This is the code for our paper.

  • 8/21/2021 : Our paper won the best paper award in FTL-IJCAI'21 😎.
  • 7/20/2021 : Our paper has been accepted by the FTL-IJCAI'21 workshop for oral presentation.
  • 7/20/2021 : We have released the latest codes for automating experiments in the runx branch.

Abstract

Federated learning is vulnerable to various attacks, such as model poisoning and backdoor attacks, even if some existing defense strategies are used. To address this challenge, we propose an attack-adaptive aggregation strategy to defend against various attacks for robust federated learning. The proposed approach is based on training a neural network with an attention mechanism that learns the vulnerability of federated learning models from a set of plausible attacks. To the best of our knowledge, our aggregation strategy is the first one that can be adapted to defend against various attacks in a data-driven fashion. Our approach has achieved competitive performance in defending model poisoning and backdoor attacks in federated learning tasks on image and text datasets.

overview

Code structures

  • server.py, client,py, dataloader.py: our FL framework
  • main.py: entry point of the command line tool, it allocates resources and print out FL configs
  • parser.py: a parser of the FL configs, also assigns possible attackers given the configs
  • _main.py: the real controller of the FL experiments
  • ./aaa: the architecture and the training configurations of our Attack-Adaptive Aggregation model
  • ./rules: previous rule-based approaches for defending adversarial attacks
  • ./tasks: the FL tasks, including the definition of the datasets and the DNN models involved
  • ./utils: helper functions for allocating resources, adapting and evaluating the defenses in our FL framework

Running Federated Learning tasks

Demos

We provide a simple framework for simulating FL in a local machine. Take a look at the example in FL.ipynb for its usages.

Command line tools

python main.py --dataset cifar --AR attention --attacks "name_of_the_attack" --n_attacker_labelFlippingDirectional 1 --loader_type dirichlet --output_folder "subfolder_name_under_<logs>" --experiment_name "experiment 1" --epochs 30 --path_to_aggNet "./aaa/attention_cifar.pt --save_model_weights"

Check out parser.py for the use of the arguments, most of them are self-explanatory.

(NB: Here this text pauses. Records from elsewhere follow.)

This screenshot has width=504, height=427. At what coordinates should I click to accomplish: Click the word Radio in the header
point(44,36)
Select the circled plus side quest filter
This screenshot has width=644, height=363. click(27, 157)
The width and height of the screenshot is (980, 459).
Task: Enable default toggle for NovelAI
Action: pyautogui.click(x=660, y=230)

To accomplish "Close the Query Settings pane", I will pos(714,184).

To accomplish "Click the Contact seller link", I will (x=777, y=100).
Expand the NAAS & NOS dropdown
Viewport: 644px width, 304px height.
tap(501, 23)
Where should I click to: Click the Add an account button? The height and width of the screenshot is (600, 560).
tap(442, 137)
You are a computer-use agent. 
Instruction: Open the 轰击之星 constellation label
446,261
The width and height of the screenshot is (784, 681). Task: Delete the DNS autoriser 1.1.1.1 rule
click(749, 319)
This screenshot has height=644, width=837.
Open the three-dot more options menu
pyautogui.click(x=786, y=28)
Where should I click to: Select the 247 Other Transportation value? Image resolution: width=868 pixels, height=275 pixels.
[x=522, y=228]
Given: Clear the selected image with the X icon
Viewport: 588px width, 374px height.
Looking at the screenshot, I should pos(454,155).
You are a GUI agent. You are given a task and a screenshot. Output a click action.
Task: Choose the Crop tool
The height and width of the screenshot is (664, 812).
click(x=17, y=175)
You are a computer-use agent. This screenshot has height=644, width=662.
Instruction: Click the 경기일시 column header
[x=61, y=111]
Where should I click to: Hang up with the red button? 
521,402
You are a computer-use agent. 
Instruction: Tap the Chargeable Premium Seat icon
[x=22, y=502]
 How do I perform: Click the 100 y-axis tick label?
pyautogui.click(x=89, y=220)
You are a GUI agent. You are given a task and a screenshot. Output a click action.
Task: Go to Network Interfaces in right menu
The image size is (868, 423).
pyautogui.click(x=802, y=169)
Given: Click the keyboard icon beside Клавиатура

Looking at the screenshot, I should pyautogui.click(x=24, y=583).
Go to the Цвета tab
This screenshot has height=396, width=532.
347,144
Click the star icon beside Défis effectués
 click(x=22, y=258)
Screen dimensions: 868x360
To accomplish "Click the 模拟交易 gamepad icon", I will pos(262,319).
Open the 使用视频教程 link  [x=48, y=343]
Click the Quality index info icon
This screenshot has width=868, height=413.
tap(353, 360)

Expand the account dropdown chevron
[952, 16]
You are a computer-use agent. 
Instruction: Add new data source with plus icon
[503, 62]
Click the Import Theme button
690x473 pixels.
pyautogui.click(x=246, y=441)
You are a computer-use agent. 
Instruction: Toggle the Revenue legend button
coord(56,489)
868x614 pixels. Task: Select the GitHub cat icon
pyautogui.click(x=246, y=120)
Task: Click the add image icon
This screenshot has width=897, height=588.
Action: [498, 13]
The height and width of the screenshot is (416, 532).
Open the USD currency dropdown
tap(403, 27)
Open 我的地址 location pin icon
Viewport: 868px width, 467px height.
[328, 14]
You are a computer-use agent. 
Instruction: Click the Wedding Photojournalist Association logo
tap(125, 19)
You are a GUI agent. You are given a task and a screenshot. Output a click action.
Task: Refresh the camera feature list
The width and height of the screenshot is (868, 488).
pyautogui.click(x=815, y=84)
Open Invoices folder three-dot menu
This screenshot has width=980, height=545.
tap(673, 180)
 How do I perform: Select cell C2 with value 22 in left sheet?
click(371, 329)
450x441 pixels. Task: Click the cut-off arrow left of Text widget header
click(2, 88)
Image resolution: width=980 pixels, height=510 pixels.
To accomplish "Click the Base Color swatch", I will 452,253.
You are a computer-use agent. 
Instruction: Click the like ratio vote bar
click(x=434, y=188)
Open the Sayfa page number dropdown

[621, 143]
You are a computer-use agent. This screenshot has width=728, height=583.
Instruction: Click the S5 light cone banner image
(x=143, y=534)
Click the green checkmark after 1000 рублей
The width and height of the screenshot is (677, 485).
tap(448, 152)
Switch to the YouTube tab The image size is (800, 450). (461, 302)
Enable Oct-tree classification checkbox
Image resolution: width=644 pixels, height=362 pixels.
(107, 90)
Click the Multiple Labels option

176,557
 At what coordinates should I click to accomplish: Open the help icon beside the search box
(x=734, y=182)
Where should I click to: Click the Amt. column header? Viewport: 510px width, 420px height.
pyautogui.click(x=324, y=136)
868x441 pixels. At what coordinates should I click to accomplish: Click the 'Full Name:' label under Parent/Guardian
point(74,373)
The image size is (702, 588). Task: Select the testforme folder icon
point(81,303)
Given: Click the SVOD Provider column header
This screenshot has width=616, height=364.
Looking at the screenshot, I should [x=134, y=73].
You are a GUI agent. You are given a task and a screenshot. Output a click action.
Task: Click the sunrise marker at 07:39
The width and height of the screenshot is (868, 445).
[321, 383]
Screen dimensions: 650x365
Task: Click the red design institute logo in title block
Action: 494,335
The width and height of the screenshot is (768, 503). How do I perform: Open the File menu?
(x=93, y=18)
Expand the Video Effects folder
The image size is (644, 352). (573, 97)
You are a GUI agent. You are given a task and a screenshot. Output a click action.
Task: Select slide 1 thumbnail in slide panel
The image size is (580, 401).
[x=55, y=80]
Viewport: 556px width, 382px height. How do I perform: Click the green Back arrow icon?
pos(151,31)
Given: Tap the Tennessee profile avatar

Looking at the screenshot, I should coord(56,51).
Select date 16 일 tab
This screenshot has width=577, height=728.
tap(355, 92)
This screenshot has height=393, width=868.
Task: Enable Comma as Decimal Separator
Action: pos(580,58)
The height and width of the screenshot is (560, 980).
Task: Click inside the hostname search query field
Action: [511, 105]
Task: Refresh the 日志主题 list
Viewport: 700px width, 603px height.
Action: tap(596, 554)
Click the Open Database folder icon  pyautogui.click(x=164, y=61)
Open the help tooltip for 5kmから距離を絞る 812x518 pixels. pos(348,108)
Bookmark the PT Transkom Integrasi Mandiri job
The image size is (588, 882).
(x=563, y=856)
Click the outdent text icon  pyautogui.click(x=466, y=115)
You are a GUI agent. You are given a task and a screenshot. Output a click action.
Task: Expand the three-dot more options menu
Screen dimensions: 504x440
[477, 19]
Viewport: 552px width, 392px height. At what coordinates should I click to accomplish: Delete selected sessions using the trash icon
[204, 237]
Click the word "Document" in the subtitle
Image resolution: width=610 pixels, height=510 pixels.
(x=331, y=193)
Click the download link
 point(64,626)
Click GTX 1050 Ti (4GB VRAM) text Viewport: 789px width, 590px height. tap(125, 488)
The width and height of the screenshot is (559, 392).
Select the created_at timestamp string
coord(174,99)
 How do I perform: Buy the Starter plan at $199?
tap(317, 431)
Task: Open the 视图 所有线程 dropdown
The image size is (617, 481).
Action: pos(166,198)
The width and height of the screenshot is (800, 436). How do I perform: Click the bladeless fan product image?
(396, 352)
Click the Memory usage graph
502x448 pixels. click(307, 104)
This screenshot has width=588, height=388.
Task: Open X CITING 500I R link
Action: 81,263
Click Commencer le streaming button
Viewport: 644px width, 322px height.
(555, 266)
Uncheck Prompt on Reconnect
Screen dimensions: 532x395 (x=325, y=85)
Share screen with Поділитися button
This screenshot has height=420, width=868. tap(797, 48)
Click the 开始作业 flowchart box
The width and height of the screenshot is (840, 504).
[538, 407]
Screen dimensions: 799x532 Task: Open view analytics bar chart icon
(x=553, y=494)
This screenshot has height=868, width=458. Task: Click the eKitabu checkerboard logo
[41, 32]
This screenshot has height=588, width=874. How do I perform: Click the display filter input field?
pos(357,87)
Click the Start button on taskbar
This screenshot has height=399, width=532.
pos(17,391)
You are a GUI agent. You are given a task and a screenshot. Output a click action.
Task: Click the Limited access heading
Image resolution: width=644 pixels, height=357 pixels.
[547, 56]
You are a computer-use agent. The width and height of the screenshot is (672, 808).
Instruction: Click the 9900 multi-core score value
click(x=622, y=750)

  • You may give an arbitrary name to --attacks. If the name contains "backdoor" (case insensitive), it will trigger the server to test on the backdoor samples.
  • The --output_folder is under the ./logs directory.
  • The experiment_name will be the name shown on the tensorboard.
  • If you choose the aggregation rule --AR to be attention or mlp , then you will also need to specify the location of the model parameters in --path_to_aggNet.
  • If --save_model_weights is specified, the local models and their label (benign or malicious) will be saved under ./AggData directory. This is how we can collect empirical update vectors.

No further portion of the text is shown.